_What is expected_
Look through the material below and copy exactly the lines from the line with "Given: Tap the RideControl Go type value" to the line with "Image resolution: width=724", those two lines included.

_Records for the task_
BEGIN
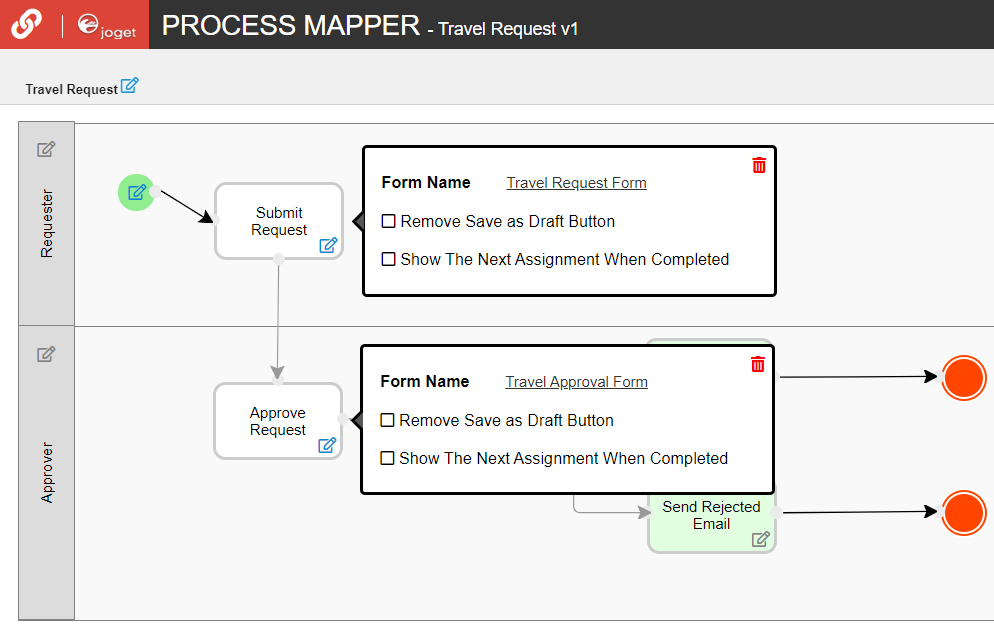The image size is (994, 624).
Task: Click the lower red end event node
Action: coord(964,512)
END
BEGIN
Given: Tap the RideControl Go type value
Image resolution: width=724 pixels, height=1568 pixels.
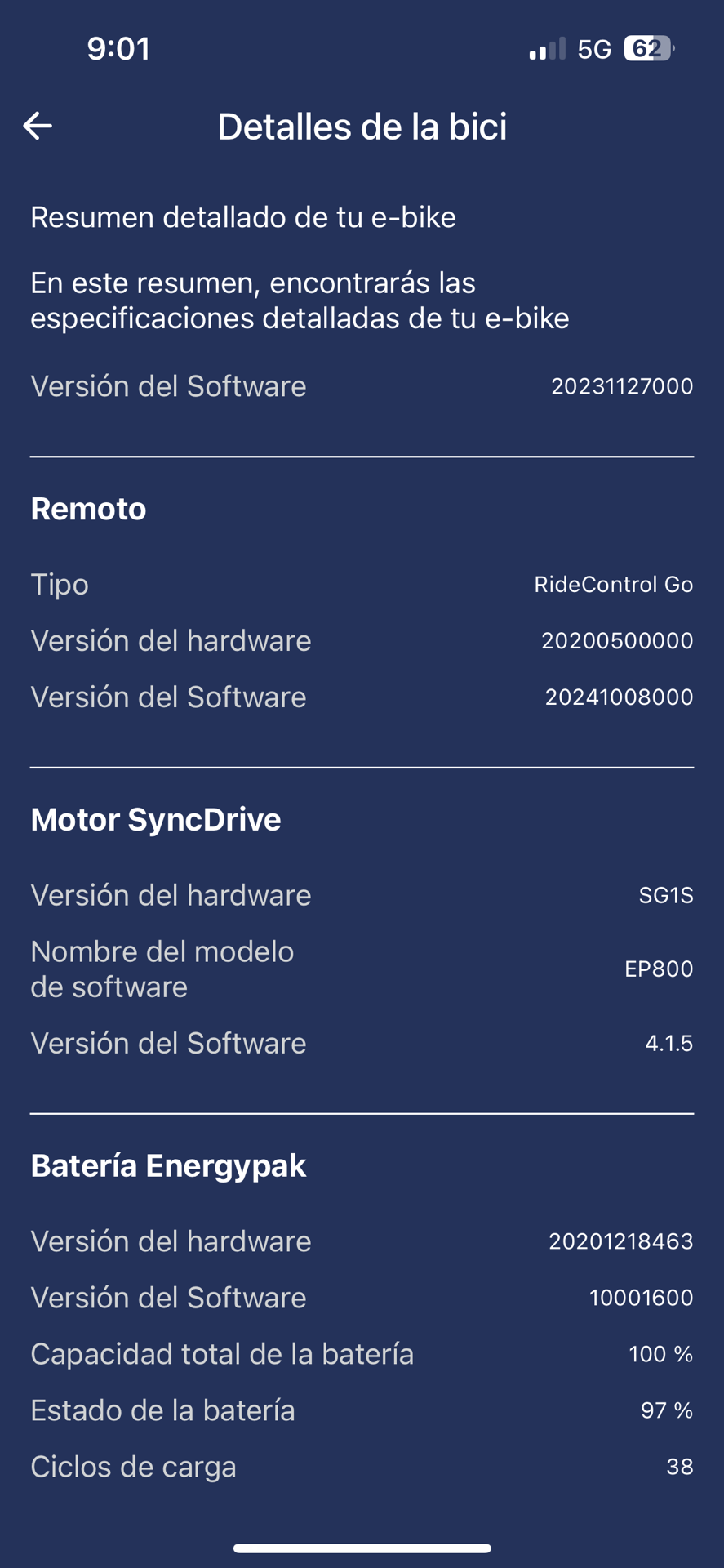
END
_Finished exercise_
Given: Tap the RideControl Go type value
Image resolution: width=724 pixels, height=1568 pixels.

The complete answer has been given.